La profondità è azzerata, le situazioni risultano schematiche, Leto è insopportabile.
Ma se c'è una cosa veramente grande in questa furbissima operazione è la performance (pastrocchiata dal montaggio ma non a livelli estremi) di Ellen Burstyn, che si è vista portare via l'Oscar da un'immeritevole Julia Roberts.
Storie semplicissime che potevano far breccia nei nostri cuori attraverso una rivoluzione registica di tutt'altro stampo, attraverso metafore un pelo più "alte", magari levando puntate di onirismo fuori luogo o di imbarazzante piattezza, attraverso un uso più genuino e meno visivo dei mezzi, approfondendo i legami fra i personaggi, gli sguardi, mostrando di più i corpi che si toccano, il dolore, la rabbia, non ridurli a sprazzi, a penellate confuse o opacizzate dall'ormai celeberrimo, giovanile, iperbolico, psichedelico montaggio.
Aronofsky trae godimento nel mostrare cose che, magari a sua insaputa, sono già state mostrate, e meglio. Ma lui si sente ai massimi standard di provocazione e rivoluzione, confezionando una torta assai povera e mal riuscita, ma ricoperta di uno strato decorosissimo che la fa sembrare accettabile.
Il colpo però arriva una volta finito di mangiarla, e cioè quando si assiste ad un finale assolutamente poco ragionato, più frettoloso che dolente, un finale un po' scemo che doveva a tutti i costi esserci, e che regolarmente ha fatto crollare la parte appena precedente, quella sì, bisogna nonostante tutto ammetterlo, davvero capace di un coinvolgimento emotivo potentissimo e destabilizzante nel più autentico senso del termine.
Lì il ritmo forsennato ha ragion d'esserci, le situazioni sono amalgamate sempre più indistintamente e sempre più follemente, in un delirio che sembrava dovesse esplodere in un finale mozzafiato.
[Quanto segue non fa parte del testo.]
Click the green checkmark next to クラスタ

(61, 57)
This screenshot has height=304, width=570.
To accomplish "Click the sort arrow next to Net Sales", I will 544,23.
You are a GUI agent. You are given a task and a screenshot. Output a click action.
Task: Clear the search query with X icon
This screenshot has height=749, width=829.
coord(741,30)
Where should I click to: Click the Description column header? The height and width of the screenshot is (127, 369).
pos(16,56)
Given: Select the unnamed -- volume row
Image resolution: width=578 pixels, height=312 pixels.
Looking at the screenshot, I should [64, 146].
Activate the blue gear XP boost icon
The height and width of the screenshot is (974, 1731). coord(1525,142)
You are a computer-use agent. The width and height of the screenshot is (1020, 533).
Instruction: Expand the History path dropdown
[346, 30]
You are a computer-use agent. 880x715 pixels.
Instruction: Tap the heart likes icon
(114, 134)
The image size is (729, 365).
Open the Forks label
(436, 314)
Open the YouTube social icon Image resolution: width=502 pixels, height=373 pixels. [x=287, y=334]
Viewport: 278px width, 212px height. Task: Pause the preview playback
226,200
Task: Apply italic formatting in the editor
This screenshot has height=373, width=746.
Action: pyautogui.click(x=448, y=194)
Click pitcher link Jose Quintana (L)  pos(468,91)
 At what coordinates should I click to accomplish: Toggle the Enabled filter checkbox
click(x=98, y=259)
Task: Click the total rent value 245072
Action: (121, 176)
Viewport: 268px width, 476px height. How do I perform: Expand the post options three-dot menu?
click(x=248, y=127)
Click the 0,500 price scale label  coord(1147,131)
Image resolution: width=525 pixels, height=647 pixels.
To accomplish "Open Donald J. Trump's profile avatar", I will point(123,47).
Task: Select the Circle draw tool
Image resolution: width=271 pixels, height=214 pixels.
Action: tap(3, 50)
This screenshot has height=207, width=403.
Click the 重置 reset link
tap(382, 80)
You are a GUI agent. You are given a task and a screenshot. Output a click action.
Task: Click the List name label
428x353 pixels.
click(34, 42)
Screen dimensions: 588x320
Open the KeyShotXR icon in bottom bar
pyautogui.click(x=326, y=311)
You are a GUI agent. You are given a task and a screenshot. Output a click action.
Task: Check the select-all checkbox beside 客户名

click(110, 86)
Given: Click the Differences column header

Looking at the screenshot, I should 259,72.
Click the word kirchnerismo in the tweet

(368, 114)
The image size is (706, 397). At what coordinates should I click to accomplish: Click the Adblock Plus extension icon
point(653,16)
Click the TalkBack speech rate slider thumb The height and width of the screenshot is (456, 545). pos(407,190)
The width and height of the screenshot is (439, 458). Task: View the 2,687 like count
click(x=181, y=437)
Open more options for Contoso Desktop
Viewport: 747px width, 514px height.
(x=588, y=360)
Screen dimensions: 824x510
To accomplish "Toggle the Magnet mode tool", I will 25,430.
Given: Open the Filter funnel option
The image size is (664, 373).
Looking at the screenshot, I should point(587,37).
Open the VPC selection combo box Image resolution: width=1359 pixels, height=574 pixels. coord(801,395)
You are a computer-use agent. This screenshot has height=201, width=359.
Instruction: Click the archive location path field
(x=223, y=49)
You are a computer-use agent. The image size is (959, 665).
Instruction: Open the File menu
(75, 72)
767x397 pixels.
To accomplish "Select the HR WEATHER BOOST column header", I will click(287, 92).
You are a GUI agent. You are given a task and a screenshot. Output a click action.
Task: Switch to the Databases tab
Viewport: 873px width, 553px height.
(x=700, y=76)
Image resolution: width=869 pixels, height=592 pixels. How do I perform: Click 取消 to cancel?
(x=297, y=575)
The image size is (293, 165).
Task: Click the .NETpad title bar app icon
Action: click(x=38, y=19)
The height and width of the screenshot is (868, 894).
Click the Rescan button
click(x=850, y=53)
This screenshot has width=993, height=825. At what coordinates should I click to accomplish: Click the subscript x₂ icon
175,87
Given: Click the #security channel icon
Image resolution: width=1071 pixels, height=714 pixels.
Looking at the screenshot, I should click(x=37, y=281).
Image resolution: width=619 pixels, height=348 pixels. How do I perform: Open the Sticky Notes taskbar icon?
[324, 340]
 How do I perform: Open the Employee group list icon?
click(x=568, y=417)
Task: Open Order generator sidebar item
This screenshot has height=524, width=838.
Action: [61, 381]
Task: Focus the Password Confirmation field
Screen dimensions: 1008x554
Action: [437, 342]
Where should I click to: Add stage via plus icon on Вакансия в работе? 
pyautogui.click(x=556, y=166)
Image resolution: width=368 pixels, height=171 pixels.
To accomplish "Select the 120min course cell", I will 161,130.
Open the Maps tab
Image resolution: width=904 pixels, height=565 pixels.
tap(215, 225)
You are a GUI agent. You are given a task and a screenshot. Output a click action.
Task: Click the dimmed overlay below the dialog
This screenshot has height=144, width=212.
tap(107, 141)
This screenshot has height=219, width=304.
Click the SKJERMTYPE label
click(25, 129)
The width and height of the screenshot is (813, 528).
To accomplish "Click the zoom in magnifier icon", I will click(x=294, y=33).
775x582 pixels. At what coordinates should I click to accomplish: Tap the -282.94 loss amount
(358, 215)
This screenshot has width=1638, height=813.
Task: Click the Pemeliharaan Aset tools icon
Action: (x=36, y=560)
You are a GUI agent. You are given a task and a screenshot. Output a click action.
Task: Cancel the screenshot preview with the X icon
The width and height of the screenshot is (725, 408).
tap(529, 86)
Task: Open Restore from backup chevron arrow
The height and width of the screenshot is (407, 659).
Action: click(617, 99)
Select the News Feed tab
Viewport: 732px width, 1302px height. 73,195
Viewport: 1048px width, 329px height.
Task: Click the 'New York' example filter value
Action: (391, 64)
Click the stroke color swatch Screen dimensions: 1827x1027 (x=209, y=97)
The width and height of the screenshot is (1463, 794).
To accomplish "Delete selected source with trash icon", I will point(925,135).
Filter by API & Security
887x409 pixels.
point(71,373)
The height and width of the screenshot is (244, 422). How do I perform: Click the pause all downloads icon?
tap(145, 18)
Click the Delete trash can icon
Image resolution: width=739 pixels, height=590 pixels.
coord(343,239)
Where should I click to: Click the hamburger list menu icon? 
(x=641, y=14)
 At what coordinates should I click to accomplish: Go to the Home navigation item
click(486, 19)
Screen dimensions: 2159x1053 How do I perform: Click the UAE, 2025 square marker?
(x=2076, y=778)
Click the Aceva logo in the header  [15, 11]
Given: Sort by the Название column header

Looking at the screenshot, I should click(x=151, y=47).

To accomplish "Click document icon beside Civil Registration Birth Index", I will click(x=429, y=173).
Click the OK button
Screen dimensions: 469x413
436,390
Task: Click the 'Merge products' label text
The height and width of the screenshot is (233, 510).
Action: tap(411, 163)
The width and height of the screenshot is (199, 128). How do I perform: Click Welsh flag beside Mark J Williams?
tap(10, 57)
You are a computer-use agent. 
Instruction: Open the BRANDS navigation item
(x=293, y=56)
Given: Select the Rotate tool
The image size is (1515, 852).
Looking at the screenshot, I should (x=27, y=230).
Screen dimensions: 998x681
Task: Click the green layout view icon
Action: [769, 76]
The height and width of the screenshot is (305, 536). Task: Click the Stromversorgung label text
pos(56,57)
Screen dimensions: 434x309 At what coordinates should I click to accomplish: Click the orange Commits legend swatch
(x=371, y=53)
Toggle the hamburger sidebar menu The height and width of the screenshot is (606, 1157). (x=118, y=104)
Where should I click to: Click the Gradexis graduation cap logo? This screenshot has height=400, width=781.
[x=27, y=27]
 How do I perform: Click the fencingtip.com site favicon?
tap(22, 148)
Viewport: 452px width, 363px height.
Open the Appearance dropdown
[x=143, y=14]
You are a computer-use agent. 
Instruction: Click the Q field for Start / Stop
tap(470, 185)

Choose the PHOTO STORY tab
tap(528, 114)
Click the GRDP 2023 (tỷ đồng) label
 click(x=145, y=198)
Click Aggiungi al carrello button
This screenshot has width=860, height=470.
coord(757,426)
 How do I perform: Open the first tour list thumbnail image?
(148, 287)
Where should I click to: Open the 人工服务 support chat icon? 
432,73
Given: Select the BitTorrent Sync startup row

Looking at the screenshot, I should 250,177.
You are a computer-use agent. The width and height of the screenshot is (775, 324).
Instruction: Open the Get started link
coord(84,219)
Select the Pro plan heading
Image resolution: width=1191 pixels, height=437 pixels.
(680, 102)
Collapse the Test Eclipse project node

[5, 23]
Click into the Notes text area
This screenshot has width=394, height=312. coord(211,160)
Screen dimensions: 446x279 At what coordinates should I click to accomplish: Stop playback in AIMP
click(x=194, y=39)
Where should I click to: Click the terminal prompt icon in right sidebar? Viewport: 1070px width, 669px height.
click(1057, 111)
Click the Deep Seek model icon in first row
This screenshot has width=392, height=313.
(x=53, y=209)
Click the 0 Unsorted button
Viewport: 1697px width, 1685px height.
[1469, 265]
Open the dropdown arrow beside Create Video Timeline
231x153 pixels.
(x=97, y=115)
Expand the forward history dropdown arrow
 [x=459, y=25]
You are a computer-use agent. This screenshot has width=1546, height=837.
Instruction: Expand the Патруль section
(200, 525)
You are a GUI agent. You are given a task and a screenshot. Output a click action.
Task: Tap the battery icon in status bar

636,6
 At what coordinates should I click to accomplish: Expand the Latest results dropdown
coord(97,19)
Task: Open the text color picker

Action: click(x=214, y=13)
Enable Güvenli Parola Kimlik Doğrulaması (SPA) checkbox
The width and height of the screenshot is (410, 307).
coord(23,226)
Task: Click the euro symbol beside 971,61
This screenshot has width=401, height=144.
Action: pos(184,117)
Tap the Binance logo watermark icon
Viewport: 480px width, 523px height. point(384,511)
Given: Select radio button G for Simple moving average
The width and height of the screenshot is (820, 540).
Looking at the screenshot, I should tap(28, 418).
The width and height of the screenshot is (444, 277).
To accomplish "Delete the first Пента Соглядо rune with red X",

Ma, sì, ok.

In sostanza "Requiem for a dream" ha da dire/aggiungere ben poco, così come a livello di struttura (l'alternanza e la coralità già riprese in quegli anni da Paul Thomas Anderson), mentre offre sul piano visivo una gamma di eccitazioni varie e variopinte, con un minuzioso e certosino senso grafico che, discutibile quanto si vuole, non è certo trascurabile.
In più è presente un crescendo di ansia a partire dal delirio da pastiglia della Burstyn con la televisione sino all'attimo prima della calma e malfatta parte finale, davvero angoscioso e, suo malgrado, efficace. Tiene letteralmente incollati allo schermo.
Le prestazioni degli attori, Leto escluso, sono di altissimo livello e la fotografia è lucida e brillante.
La musica poi, incalzante sulla falsariga di "Magnolia", è diventata un tema cult, meritatamente.
Non è un film brutto, assolutamente. Ma non è niente di ciò che ci si può, anzi, deve aspettare in positivo da un film del genere. Non ha un grammo in più del necessario in quanto a profondità e tantomeno veridicità. L'esaltazione è puramente grafica, è sul piatto, sottile formato della pellicola, scarabocchiata da convulsioni e sbalzi visivi.

Si può guardare, opportunamente. Senza troppo impegno. E' buon intrattenimento.
Soprattutto per le ultime, patetiche generazioni.